> _ÉNONCÉ_
Recopiez à l'identique les données depuis leur début jusqu'à la ligne contenant « This screenshot has height=965, width=1000. », celle-ci comprise.

> _DONNÉES SOURCES_
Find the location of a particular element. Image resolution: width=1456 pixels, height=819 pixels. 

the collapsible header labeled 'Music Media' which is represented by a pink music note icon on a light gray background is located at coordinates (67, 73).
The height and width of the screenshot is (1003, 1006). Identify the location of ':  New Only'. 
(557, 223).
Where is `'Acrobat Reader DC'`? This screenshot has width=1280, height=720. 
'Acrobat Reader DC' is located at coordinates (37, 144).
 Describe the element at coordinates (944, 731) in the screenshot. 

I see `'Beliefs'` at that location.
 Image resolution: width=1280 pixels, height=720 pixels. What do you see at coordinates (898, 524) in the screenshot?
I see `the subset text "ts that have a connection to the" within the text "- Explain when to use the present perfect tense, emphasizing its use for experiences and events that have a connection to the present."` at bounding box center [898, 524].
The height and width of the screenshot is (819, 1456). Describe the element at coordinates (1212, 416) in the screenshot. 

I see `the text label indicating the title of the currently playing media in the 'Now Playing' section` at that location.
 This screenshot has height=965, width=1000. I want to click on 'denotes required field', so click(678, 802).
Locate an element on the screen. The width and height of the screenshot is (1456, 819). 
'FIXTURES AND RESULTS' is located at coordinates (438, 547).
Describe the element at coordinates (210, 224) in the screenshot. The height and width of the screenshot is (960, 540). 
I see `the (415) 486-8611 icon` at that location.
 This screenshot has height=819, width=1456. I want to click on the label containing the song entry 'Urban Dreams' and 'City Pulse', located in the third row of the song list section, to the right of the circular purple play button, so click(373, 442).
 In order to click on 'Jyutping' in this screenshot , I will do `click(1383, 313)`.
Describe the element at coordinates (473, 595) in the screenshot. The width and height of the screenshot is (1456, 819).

> _RÉPONSE_
Find the location of a particular element. Image resolution: width=1456 pixels, height=819 pixels. 

the collapsible header labeled 'Music Media' which is represented by a pink music note icon on a light gray background is located at coordinates (67, 73).
The height and width of the screenshot is (1003, 1006). Identify the location of ':  New Only'. 
(557, 223).
Where is `'Acrobat Reader DC'`? This screenshot has width=1280, height=720. 
'Acrobat Reader DC' is located at coordinates (37, 144).
 Describe the element at coordinates (944, 731) in the screenshot. 

I see `'Beliefs'` at that location.
 Image resolution: width=1280 pixels, height=720 pixels. What do you see at coordinates (898, 524) in the screenshot?
I see `the subset text "ts that have a connection to the" within the text "- Explain when to use the present perfect tense, emphasizing its use for experiences and events that have a connection to the present."` at bounding box center [898, 524].
The height and width of the screenshot is (819, 1456). Describe the element at coordinates (1212, 416) in the screenshot. 

I see `the text label indicating the title of the currently playing media in the 'Now Playing' section` at that location.
 This screenshot has height=965, width=1000. I want to click on 'denotes required field', so click(678, 802).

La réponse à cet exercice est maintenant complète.